Directions |
Pick out each line of the listing that contains the word "icon".

Text and item location listing |
##########
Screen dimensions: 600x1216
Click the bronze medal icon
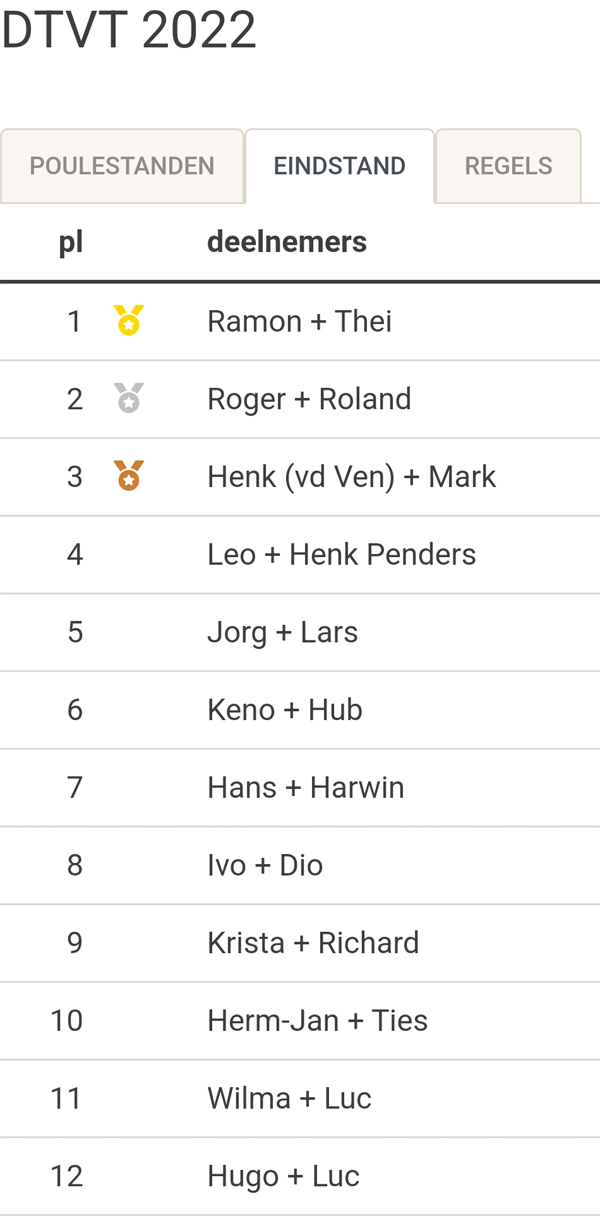pos(129,475)
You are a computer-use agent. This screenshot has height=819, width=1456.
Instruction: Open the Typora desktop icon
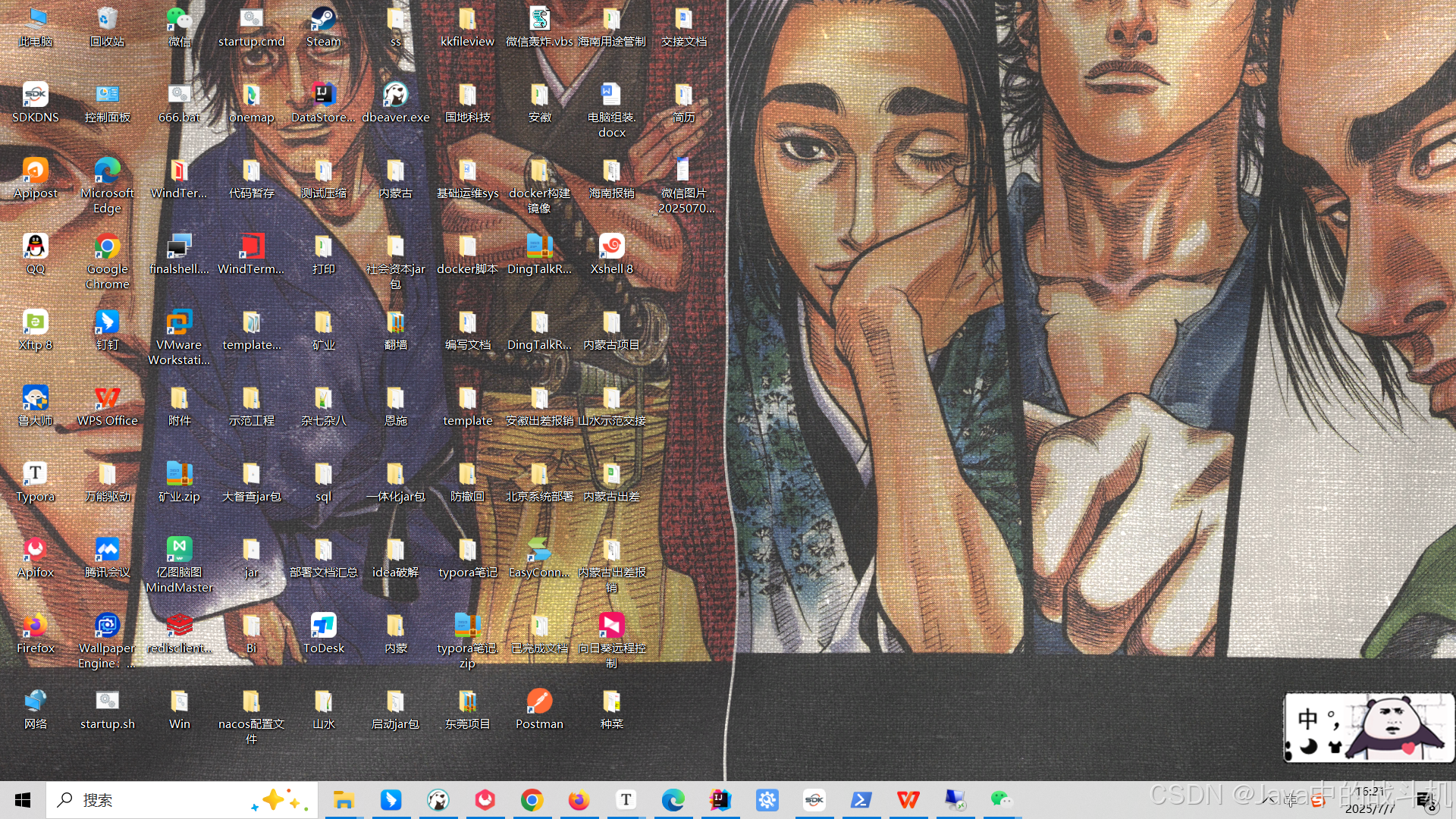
##########
Solved exercise |
Click the bronze medal icon
Instruction: Open the Typora desktop icon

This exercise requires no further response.